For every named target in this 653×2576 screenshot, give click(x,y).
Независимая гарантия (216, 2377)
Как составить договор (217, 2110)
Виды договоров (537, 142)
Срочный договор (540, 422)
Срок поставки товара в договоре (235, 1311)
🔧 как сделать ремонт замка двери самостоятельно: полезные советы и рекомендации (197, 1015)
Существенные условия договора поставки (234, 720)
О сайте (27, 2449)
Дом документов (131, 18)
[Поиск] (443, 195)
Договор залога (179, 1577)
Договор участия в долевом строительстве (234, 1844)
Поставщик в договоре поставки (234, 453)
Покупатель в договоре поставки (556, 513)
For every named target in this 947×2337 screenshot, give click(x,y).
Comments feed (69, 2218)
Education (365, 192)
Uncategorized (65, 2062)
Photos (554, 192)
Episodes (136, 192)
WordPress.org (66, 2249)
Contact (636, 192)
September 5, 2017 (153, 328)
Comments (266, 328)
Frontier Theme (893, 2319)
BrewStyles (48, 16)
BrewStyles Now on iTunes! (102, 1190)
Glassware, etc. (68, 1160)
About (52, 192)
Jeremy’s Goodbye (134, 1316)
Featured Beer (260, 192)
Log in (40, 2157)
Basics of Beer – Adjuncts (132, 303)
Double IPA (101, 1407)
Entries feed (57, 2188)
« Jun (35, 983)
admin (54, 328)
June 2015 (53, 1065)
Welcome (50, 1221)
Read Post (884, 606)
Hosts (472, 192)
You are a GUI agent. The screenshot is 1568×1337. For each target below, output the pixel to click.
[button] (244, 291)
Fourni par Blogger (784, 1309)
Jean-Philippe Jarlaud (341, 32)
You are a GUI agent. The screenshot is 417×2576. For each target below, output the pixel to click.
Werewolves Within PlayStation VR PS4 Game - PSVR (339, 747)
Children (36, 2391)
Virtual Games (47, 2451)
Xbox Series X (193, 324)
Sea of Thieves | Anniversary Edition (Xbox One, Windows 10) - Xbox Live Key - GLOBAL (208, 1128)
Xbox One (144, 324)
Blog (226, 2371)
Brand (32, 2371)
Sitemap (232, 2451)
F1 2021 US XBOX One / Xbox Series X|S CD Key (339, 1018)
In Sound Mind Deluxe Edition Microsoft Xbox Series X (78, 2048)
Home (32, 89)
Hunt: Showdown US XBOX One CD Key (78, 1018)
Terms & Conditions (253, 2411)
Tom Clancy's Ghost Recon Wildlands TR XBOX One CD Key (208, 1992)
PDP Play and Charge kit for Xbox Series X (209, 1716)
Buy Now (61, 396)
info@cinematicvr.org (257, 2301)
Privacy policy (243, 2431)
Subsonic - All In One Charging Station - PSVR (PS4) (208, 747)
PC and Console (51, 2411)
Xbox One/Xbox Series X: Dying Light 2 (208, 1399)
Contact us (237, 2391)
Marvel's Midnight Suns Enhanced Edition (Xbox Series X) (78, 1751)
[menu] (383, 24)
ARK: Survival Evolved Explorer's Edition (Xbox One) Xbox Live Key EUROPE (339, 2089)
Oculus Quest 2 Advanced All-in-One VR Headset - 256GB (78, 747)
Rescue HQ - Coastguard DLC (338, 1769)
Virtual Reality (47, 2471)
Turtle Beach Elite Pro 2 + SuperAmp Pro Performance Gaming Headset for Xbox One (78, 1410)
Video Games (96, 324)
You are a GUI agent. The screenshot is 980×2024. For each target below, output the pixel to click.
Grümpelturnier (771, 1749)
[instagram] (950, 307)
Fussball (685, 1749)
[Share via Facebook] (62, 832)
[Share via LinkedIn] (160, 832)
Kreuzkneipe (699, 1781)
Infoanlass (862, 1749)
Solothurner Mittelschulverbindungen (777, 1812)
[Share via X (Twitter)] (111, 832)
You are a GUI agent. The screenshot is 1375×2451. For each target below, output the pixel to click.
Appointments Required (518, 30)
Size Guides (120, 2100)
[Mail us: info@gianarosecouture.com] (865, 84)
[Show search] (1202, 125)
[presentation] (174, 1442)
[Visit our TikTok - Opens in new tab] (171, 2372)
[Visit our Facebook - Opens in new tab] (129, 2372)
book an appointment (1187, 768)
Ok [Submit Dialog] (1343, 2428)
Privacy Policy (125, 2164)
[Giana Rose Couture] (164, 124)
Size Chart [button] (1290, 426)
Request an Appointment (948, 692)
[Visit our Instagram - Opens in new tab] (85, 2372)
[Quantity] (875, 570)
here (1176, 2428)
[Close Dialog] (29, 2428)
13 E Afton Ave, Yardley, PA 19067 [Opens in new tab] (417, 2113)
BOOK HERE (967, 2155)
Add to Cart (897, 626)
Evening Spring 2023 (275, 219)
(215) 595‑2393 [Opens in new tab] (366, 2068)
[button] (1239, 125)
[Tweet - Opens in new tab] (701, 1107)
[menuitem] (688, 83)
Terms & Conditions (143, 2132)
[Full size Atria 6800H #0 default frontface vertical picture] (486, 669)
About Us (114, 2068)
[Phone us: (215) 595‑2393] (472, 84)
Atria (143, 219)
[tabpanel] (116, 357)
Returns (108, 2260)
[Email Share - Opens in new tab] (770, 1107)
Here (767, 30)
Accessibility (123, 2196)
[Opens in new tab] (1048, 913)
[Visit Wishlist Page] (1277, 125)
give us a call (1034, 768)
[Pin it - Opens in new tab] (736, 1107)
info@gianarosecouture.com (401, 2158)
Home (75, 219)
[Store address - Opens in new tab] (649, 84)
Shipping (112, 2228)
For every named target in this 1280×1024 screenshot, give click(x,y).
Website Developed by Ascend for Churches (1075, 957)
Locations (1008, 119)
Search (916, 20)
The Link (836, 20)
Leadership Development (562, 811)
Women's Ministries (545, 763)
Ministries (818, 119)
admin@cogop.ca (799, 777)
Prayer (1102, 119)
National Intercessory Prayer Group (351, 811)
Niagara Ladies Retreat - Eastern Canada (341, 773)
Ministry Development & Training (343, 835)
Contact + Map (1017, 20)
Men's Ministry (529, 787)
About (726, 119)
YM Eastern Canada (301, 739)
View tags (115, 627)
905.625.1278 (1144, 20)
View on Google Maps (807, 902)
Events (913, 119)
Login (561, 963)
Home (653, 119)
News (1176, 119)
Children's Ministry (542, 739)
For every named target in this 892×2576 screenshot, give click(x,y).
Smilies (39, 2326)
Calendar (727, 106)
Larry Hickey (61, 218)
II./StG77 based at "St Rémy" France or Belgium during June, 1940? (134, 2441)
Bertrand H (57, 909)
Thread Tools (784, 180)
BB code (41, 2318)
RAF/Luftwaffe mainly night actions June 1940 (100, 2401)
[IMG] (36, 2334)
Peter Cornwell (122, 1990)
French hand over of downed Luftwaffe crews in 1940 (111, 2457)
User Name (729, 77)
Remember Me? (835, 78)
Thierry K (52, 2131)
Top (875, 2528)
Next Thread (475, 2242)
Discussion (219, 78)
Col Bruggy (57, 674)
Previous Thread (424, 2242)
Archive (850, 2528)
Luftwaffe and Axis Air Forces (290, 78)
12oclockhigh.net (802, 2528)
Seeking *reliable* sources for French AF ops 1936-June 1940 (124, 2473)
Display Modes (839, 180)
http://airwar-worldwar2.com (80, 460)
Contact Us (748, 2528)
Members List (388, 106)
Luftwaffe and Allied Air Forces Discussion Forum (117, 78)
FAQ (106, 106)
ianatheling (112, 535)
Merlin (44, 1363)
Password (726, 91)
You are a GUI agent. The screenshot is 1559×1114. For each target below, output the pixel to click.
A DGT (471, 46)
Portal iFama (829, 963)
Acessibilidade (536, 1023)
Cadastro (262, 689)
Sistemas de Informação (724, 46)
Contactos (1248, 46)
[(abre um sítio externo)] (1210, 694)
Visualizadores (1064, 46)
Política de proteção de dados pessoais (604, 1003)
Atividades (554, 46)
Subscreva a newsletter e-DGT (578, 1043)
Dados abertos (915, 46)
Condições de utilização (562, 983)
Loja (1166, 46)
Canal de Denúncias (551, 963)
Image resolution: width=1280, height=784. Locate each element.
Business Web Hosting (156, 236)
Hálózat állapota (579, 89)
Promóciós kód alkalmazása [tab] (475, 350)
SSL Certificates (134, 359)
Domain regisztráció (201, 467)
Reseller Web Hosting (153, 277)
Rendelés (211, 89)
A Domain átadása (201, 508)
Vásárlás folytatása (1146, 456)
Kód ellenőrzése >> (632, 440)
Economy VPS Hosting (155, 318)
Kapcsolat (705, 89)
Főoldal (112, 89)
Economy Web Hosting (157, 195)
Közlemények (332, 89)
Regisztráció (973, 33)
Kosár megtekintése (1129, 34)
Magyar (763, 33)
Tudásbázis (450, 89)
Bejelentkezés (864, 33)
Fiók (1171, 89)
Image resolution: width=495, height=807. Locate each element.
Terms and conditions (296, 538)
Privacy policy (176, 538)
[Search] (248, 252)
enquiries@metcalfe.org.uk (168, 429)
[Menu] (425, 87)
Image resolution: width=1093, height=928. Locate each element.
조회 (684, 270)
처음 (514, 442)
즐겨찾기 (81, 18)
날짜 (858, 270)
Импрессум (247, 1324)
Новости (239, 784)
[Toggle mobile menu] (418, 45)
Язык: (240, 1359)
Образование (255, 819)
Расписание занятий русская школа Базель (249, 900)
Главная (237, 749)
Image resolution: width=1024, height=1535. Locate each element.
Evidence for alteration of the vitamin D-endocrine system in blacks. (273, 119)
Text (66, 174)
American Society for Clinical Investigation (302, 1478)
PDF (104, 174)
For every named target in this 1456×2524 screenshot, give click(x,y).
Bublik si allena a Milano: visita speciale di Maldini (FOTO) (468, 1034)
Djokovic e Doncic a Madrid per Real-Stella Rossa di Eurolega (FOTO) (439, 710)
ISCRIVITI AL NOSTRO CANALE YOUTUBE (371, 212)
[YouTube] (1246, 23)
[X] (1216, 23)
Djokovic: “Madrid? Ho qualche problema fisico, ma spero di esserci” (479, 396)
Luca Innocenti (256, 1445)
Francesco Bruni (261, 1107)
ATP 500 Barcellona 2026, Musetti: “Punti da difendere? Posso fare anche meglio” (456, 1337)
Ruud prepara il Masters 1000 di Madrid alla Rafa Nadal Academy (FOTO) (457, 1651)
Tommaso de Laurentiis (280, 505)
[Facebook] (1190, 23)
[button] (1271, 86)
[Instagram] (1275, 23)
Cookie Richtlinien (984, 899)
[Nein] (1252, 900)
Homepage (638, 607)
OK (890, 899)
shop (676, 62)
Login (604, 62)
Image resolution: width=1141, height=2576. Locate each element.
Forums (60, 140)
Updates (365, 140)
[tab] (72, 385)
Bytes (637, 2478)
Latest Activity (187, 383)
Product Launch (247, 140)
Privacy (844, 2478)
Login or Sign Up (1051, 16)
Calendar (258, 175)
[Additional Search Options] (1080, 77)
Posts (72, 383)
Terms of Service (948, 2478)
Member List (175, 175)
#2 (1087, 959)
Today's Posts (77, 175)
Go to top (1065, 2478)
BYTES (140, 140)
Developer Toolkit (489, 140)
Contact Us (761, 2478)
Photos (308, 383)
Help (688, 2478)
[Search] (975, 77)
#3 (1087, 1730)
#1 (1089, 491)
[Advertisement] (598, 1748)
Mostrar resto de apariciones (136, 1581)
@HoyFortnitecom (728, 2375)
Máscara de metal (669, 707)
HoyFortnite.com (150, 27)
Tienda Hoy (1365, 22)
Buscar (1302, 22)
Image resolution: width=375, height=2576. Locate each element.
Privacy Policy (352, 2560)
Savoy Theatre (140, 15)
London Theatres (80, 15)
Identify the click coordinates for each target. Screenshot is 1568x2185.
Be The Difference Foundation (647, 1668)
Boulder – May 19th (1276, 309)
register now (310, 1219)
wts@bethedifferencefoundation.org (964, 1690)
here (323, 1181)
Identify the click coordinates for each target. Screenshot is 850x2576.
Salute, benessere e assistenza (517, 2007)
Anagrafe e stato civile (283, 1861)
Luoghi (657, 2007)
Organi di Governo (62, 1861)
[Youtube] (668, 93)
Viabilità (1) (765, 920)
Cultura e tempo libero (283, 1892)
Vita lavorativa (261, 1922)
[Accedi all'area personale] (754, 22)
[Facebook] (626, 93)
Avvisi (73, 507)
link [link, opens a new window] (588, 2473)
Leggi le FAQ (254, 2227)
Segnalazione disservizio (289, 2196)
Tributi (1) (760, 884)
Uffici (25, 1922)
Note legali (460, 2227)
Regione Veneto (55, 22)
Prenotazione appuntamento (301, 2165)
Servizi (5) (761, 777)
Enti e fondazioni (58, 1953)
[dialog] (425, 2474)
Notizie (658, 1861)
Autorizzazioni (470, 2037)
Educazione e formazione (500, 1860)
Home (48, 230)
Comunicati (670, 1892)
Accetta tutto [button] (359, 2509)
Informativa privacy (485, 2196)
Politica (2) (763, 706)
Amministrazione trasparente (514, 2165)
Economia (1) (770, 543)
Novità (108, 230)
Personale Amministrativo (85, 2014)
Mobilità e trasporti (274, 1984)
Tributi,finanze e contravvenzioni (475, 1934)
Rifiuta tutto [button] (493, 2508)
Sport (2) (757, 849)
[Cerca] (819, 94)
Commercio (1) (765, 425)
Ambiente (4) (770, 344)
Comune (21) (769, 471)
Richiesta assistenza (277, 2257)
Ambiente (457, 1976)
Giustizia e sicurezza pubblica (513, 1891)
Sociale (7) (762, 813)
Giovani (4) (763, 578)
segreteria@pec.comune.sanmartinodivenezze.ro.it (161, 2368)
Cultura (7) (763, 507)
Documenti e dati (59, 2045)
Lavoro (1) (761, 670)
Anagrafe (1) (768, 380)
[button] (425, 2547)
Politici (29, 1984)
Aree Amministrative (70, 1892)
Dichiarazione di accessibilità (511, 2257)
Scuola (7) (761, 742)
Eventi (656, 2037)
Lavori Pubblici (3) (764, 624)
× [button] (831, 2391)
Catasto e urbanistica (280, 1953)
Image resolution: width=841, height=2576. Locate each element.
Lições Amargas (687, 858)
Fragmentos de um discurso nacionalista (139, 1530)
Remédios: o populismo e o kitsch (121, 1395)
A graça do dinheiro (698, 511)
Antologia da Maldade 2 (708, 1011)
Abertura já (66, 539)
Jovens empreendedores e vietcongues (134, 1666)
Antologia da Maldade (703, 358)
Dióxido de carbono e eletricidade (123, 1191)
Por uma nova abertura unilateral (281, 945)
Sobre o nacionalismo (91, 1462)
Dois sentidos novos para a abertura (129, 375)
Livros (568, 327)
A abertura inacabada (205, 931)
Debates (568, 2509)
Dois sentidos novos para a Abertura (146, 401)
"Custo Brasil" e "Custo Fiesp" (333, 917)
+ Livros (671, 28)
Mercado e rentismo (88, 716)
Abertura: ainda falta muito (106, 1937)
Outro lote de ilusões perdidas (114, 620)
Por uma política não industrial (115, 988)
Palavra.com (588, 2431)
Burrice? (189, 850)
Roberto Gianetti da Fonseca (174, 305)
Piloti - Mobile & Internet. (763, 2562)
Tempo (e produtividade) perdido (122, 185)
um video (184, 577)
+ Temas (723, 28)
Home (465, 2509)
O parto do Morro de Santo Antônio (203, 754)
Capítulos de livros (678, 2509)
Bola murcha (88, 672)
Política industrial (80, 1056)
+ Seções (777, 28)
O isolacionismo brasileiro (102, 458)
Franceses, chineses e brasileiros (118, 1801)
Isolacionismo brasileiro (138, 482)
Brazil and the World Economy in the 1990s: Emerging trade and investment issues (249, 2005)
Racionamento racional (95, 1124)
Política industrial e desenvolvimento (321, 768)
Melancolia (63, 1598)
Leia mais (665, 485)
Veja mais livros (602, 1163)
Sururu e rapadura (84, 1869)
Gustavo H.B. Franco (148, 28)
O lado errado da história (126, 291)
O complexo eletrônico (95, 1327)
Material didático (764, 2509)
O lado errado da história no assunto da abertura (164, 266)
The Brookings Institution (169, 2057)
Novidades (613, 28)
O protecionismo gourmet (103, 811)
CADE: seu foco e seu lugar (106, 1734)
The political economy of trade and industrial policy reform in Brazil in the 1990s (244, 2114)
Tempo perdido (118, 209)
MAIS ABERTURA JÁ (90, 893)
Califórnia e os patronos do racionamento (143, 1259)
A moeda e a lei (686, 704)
^^^^
◆ **GOAL**
Rewrite the part of the data that opens with the line containing "Política industrial e" and closes with the line containing "CADE: seu foco e seu lugar (106, 1734)", replacing "Novidades" with "Lançamentos" and leaving everything else unchanged.

◆ **SOLUTION TO THE PROBLEM**
Política industrial e desenvolvimento (321, 768)
Melancolia (63, 1598)
Leia mais (665, 485)
Veja mais livros (602, 1163)
Sururu e rapadura (84, 1869)
Gustavo H.B. Franco (148, 28)
O lado errado da história (126, 291)
O complexo eletrônico (95, 1327)
Material didático (764, 2509)
O lado errado da história no assunto da abertura (164, 266)
The Brookings Institution (169, 2057)
Lançamentos (613, 28)
O protecionismo gourmet (103, 811)
CADE: seu foco e seu lugar (106, 1734)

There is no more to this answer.